SpaceX completed a successful mission lift-off Thursday of a used Falcon 9 booster rocket, landing it successfully once again on a platform in the ocean.
In the process, the company may not only have launched a commercial race for planetary mining and colonization that will define the 21st century, but may have forced other nations to develop space militarization capabilities.
Following two years of experimental landing of booster rockets after take-offs, SpaceX recycled a booster stage rocket for the first time in history in a flawless launch at 6:37 EST on March 30 of an SES-10 communications satellite into Geostationary Transfer Orbit. The Falcon 9 booster launched from NASA’s Kennedy Space Center in Florida was successfully recovered under its own power by landing safely on a floating platform in the Atlantic Ocean, making itself potentially available to be recycled again.

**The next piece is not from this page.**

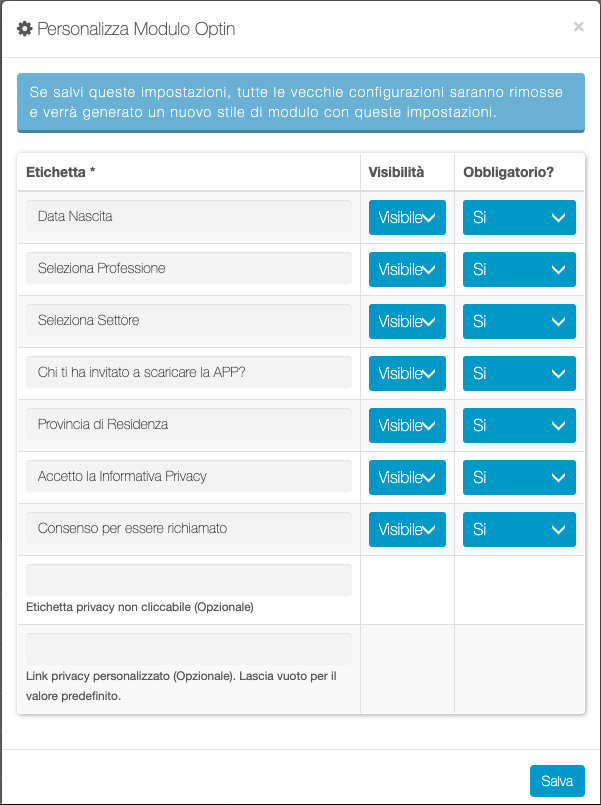Expand Visibilità for Chi ti ha invitato row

CEO Elon Musk commented on the company’s mission live stream about the meaning of SpaceX’s historic milestone: “It means you can fly and refly an orbital class booster, which is the most expensive part of the rocket. This is going to be, ultimately, a huge revolution in spaceflight.”
The prior cost for a Russian Proton or a SpaceX Falcon 9 first-stage-boaster-rocket launch for a commercial satellite mission had been about $60 million. Both vehicles have exhibited similar reliability of about 95 percent.

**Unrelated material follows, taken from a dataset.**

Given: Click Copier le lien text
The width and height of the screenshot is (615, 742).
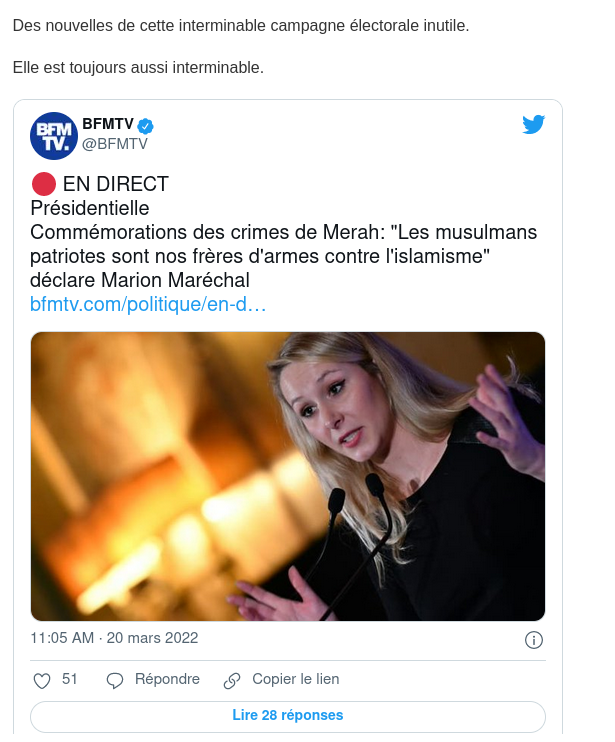Looking at the screenshot, I should click(x=296, y=679).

But SpaceX President Gwynne Shotwell stated that relaunching a used Falcon 9 rocket, net of $1 million in refueling and $3 million in refurbishment, was only $40 million, about a 33 percent cost savings.
According to Stratfor Global Intelligence, SpaceX’s rapidly falling space launch cost curve will stimulate a huge expansion of the company’s commercial space applications. But as countries become increasingly reliant on space systems, nations like Iran, Japan, South Korea, North Korea, India, Turkey, Brazil, and Argentina will pursue independent space programs as the military and economic importance of space grows.

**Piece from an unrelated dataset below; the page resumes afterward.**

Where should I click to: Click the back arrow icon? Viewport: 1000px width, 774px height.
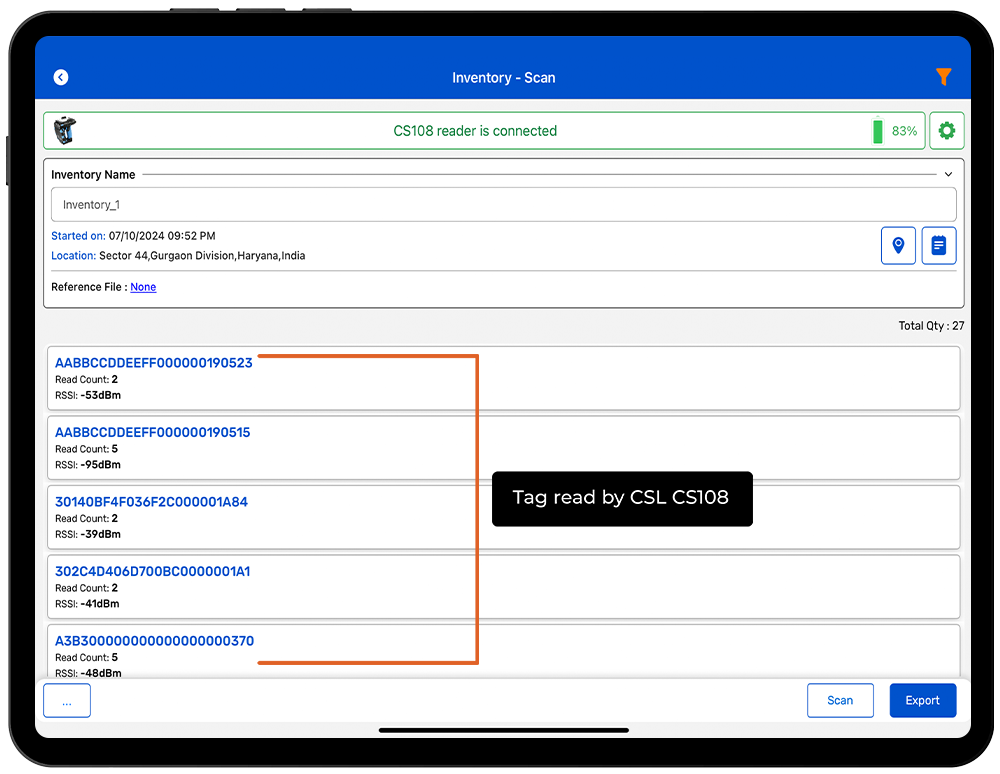tap(61, 77)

The traditional space powers included the United States, Europe and Russia. But China, Japan and India have all attempted or announced missions to Mars in the past 3 years. Stratfor suggests that as many nations will now perceive access to space as essential to pursue both military and economic objectives, they will not want to be reliant old partners.
The Cold War space programs pretended to be about scientific discovery, but the real goals were nationalistic and strategic competition.
Under a 1965 National Security Action Memorandum, President Lyndon Johnson prohibited the U.S. from helping any foreign nations develop their own communications satellite constellations. Although the policy was rescinded 2 years later, France and West Germany formed the European Space Agency that developed the Ariane rocket program. China facing similar restrictions from Russia, formed their own space program in 1960.
Prior to SpaceX’s disruptive innovation, commercial satellite customers could choose between similar-coast government launch programs from the U.S., Russia, Europe, China and Japan for competitive space launch options. But by deregulating its space industry, America’s private space launch industry now includes SpaceX, Amazon Blue Origin, Virgin Galactic and over a dozen start-up competitors.
Although the United States and many nations are signatories to the Outer Space Treaty, which establishes a simple yet comprehensive regime limiting the militarized use of weapons of mass destruction in or from outer space, the only WMDs mentioned in the treaty are nuclear weapons. The 50-year-old treaty could never have contemplated space-based weapons like lasers and particle beams.
Stratfor predicts that with the proliferation of rocket technology by governments and private companies making it impossible to restrict access to space, the best way for the U.S. to maintain its current military and commercial advantage as the world’s innovation powerhouse is by continue to privatize America’s space program.